Maeve Dineen: What the IMF should tell us to do
THE IMF will publish its latest review of the Irish economy some time next week. It will doubtless be couched in the usual diplomatic terms that will allow the Government to announce joyfully that we have hit all our targets. Again.
But what does the IMF really think? Here is what I think the IMF would recommend if the gloves were off:
1) Croke Park is dead. With the public sector pay and pensions bill set to top €18bn in 2013 – almost a third of all public spending – the Croke Park deal, which guarantees no public sector pay cuts or compulsory redundancies, must be scrapped immediately.
Average public sector earnings of €925 per week are running almost 50pc higher than those in the private sector.
With no shortage of applicants for new, lower-paying entry-level positions in the public sector, it is clear that Croke Park is a luxury Ireland can no longer afford.
The IMF has regularly highlighted the fact that the pay and pensions bill is static, but the IMF should say that the time for hints is over.
2) Social welfare payments must be reduced.

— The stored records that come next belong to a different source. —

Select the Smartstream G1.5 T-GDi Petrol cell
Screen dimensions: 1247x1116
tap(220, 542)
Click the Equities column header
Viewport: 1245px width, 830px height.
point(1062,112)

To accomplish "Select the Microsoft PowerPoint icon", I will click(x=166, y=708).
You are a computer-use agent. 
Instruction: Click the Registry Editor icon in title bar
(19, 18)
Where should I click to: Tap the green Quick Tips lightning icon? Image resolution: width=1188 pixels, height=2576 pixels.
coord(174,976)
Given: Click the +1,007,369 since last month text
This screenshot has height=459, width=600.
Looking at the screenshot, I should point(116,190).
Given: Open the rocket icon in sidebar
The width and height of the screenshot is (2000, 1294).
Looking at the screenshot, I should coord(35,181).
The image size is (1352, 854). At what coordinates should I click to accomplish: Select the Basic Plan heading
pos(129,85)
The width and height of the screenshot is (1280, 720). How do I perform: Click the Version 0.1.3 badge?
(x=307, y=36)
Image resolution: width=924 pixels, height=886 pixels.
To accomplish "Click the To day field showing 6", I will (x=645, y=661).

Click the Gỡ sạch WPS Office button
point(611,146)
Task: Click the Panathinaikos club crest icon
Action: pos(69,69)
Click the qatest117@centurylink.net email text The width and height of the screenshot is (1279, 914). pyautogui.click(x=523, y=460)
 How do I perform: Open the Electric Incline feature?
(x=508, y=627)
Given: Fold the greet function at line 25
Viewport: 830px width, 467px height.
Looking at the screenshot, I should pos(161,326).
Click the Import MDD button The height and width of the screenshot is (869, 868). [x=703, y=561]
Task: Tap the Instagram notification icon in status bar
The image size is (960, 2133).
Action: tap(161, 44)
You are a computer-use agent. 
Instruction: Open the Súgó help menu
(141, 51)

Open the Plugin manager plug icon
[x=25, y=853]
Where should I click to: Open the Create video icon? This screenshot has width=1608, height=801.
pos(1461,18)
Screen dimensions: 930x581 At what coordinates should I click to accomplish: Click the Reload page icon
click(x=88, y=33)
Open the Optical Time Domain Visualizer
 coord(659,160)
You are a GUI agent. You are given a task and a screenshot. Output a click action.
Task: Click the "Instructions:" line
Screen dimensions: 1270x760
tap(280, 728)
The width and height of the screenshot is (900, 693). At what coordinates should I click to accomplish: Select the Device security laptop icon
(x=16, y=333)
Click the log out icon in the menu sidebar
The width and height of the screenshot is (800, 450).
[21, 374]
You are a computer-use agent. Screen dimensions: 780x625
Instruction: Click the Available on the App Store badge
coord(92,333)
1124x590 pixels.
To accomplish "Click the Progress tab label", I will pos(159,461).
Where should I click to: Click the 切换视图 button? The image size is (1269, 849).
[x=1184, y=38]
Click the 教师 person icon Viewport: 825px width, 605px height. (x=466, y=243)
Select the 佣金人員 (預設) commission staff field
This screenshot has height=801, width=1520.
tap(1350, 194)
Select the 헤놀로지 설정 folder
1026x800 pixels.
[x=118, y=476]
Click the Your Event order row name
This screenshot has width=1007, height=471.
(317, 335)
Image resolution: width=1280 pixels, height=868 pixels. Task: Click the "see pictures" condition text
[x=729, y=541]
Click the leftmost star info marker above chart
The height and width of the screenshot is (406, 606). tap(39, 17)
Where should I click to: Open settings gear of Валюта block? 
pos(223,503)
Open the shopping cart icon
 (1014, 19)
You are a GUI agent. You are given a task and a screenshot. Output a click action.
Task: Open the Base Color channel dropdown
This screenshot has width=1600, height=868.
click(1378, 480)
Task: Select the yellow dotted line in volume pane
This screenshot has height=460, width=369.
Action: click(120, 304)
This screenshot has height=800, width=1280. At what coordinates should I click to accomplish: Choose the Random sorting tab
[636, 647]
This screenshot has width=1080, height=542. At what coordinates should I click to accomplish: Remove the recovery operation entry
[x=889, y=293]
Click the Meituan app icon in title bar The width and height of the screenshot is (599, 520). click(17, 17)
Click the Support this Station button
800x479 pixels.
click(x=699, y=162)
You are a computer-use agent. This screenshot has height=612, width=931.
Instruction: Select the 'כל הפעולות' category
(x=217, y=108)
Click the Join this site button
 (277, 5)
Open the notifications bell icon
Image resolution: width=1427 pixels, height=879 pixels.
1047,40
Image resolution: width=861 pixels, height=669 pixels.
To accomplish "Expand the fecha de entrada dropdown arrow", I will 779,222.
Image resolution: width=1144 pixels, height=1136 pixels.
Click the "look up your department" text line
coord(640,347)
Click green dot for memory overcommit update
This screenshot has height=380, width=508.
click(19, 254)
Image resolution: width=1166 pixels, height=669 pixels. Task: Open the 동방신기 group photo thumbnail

Even after the fraught cuts in child benefit and carers' grants, the Government still proposes to spend €20.2bn on social welfare in 2013. This makes it by far the largest category of public spending.
However, far from being concerned at the huge amounts being spent on social welfare, politicians of all parties compete with one another to express their "social concern".
With the basic Irish weekly social welfare payment of €188 being more than twice the amount paid in the UK and Germany, such concern is misplaced. It's time for some tough love on social welfare. Benefits have to be cut and fraud eradicated.
3) Order must be restored to the health service. With the 2012 overspend topping at least €400m, it is clear that Health Minister James Reilly has completely lost control of the Health Service Executive.
Neither of the cost-containment measures contained in the December 2011 Budget – a price-cutting deal with the pharmaceutical companies and making private patients pay for public beds in public hospitals – have come even close to generating the hoped-for savings.
So why should we have any faith that the €781m of savings targeted for 2013 will be achieved?
While I'm reluctant to personalise this issue, it is clear that Dr Reilly has now become part of the problem and that the chances of a solution to this mess would be greatly increased if he were replaced.
4) The banks must be made to lend again. Ireland's fatal mistake was that, unlike Iceland, it provided an effective sovereign guarantee for its bust banks.
As a result, the banks' liabilities became our liabilities. It was this guarantee that effectively bankrupted the State, leading directly to the November 2010 bailout.
The State has now pumped €64bn into the banks. As a result, we now have some of the best-capitalised banks in the world.
Unfortunately, the banks refuse to use this money to start lending again. This reluctance to lend is making the economic downturn even worse than it needs to be.
If the banks continue to refuse to lend, the Government must take whatever steps are necessary to compel them to do so. Give them proper targets. Sack bankers if they fail.
5) The Government must get a grip. Although it eventually passed, the hand-wringing by many TDs that accompanied last week's Budget does not augur well for the future.
With more tough decisions necessary in next year's Budget, the Government urgently needs to get back in the driving seat and focus on what needs to be done.
Inelegantly wrestling with its conscience is not the way to do this.